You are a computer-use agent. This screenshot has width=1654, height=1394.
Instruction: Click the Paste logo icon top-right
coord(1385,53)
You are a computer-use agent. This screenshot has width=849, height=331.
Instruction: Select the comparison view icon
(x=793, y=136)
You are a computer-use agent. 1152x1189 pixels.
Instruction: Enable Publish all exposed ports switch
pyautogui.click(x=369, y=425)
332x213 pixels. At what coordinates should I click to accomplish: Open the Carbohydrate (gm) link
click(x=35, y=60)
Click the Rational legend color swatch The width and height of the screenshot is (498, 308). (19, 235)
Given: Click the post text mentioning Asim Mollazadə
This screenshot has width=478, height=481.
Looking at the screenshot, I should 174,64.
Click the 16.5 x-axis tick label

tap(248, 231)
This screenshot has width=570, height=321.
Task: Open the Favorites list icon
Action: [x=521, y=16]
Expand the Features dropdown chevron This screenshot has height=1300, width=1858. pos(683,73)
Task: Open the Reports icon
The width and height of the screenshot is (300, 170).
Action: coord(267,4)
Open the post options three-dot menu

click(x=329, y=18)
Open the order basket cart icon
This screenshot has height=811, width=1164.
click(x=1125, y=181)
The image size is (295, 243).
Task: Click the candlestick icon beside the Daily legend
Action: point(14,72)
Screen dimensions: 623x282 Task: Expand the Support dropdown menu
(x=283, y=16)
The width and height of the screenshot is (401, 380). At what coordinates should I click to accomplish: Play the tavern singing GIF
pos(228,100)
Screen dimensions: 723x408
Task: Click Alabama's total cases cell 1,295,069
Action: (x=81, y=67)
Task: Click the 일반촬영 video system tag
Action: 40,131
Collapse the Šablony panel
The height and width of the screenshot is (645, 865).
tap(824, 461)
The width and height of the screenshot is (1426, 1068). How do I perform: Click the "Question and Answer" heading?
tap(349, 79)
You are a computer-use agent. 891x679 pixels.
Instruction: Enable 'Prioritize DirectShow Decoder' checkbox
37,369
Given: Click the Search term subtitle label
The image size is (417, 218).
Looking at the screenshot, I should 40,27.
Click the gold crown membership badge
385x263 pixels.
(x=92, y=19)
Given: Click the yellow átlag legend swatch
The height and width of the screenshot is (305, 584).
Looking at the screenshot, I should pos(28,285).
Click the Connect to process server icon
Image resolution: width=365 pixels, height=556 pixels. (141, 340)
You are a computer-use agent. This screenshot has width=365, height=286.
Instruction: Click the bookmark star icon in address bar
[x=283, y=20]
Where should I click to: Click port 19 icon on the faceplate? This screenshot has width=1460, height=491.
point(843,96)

**ASSIGNED TASK**
Take every line from the one containing "Given: Click the yellow átlag legend swatch" to the end of the listing and output it exactly, with nothing else.

**ANSWER AREA**
Given: Click the yellow átlag legend swatch
The height and width of the screenshot is (305, 584).
Looking at the screenshot, I should pos(28,285).
Click the Connect to process server icon
Image resolution: width=365 pixels, height=556 pixels. (141, 340)
You are a computer-use agent. This screenshot has width=365, height=286.
Instruction: Click the bookmark star icon in address bar
[x=283, y=20]
Where should I click to: Click port 19 icon on the faceplate? This screenshot has width=1460, height=491.
point(843,96)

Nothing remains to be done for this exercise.